Try to hold off for a few weeks if it’s a major update
There are certain bugs that come out in the wash only after the software has been put through the wringer by thousands of users. Very commonly, the publisher will release a version with bug fixes a few weeks after the major update.
If you can, save yourself the headache and wait for that bug fix release.
(Oh, and check out this Lifehacker post on if you should upgrade to Mavericks.)
3. Keep a backup charger on hand
Your laptop charger charger is one of those things you don’t think about until it stops working or you suddenly find yourself without one. However, chargers undergo a lot of wear and tear and can suddenly break down.
So, plunk down the 30 bucks on a backup charger, like, today.
Pro Tip: Use your old Mac charger as a bottle opener…
4. Keep your battery well conditioned
One of the most common mistakes I see laptop users make is to constantly keep their laptop plugged in. Your laptop was designed to run on a battery. Like people, batteries need regular exercise. For a battery, the best possible workout it can get is to drain fully and then be recharged fully. This will significantly prolong the life of your battery and the duration of your batter charge.
In other words, you should be seeing this message on your machine regularly.

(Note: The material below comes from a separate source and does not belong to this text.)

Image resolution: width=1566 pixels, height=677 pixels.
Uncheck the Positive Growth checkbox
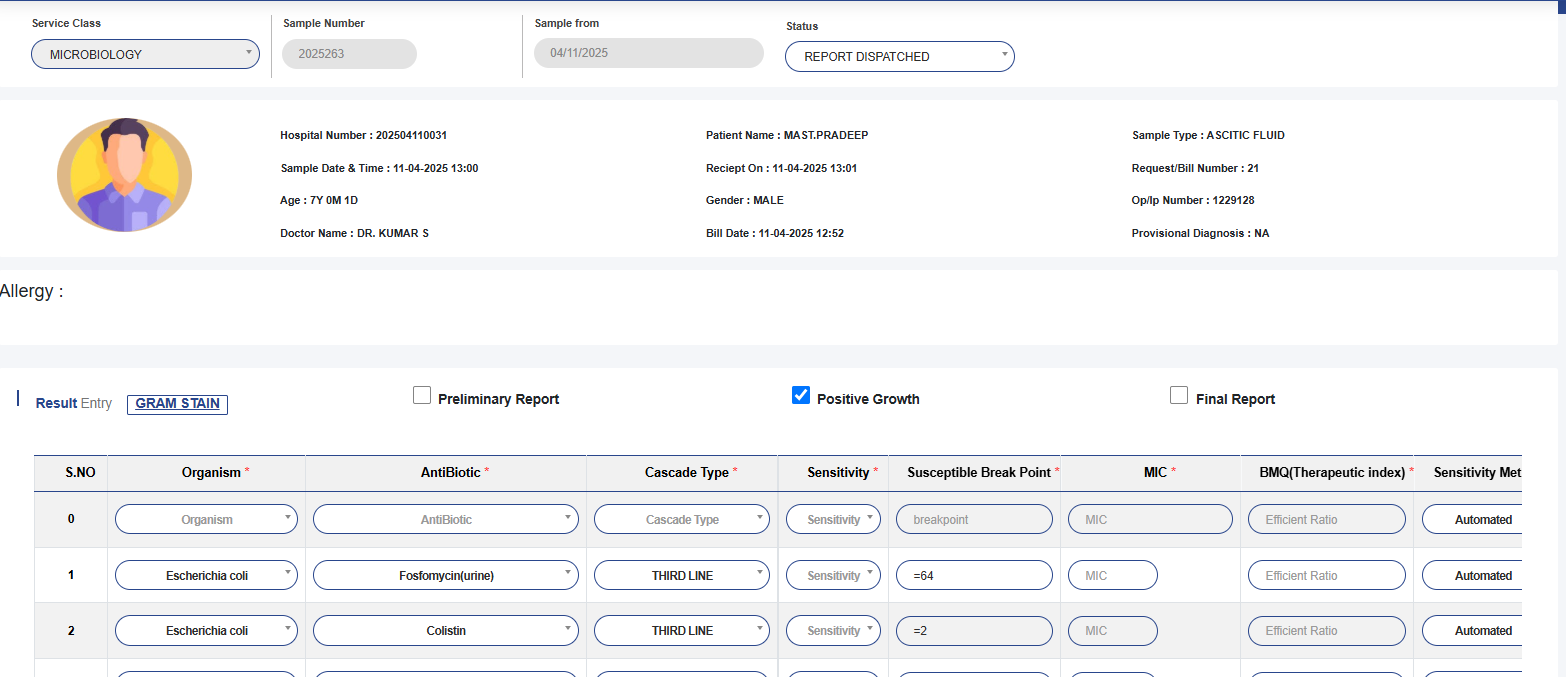pyautogui.click(x=801, y=396)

Make a habit of only plugging in your laptop when it hits the red mark, and then unplugging it when it is fully charged. Learn more about calibrating your battery and keeping your battery well conditioned.
5. Max out on RAM and Disk Space
The amount of RAM and free disk space you have on your laptop is basically equivalent to the amount of space your applications and operating system have to do what they need to do.
If your machine is being sluggish, there is a very good chance the reason is that you’re forcing all your apps to crowd into a tiny space, making for lots of elbow-shoving. So, make sure you max out on hard drive space and RAM.
Ok, so 860 GB of free space is maybe a little extreme. Basically, be sure to always have at least 10% free disk space.
6. Create a pristine Admin account
This last one is less critical than the others, but is worthwhile because it’s so easy to do.
Sometimes, when you are encountering a problem with your machine, you want to be able to eliminate the possibility that it is related to the specific settings of your user account. This is why it’s a great idea to have a separate admin account on hand.
Having a separate admin account on hand can also come in handy if you need to make modifications to your main account that are not possible while being logged into that account.
More tips from ex-Tekserver and Flatiron School classmate Vinney Cavallo:
Avoid liquids like the plague
“I did so many spill cleans/repairs at tekserve. The tiniest amount of water touching any part of a computer can easily destroy it. My rule for open containers is to place it on a separate surface than your computer – preferably a lower one (altitude-wise). If you do get liquid anywhere (including and especially on the keyboard – there are millimeters between the keys and your motherboard), immediately turn off the computer and remove/unplug the battery if you can. If you can’t, bring it to a service place immediately. Every minute that a component is wet and has a trickle of power running through it (even while off) you are risking the metals corroding.”
Carry your laptop, lid closed, in a “statue of liberty” pose
“That is, held in hand and against body within a bent arm. This prevents easily dropping it and also prevents flexing the body of the computer in minor ways that can eventually build up to serious damage. On the older plastic macbooks, if you lifted it with one hand with the lid open and carried it around that way enough the CD-drive slot would eventually bend closed. We had to pry a lot of those open at Tekserve and then educate people on not carrying their laptop like that.”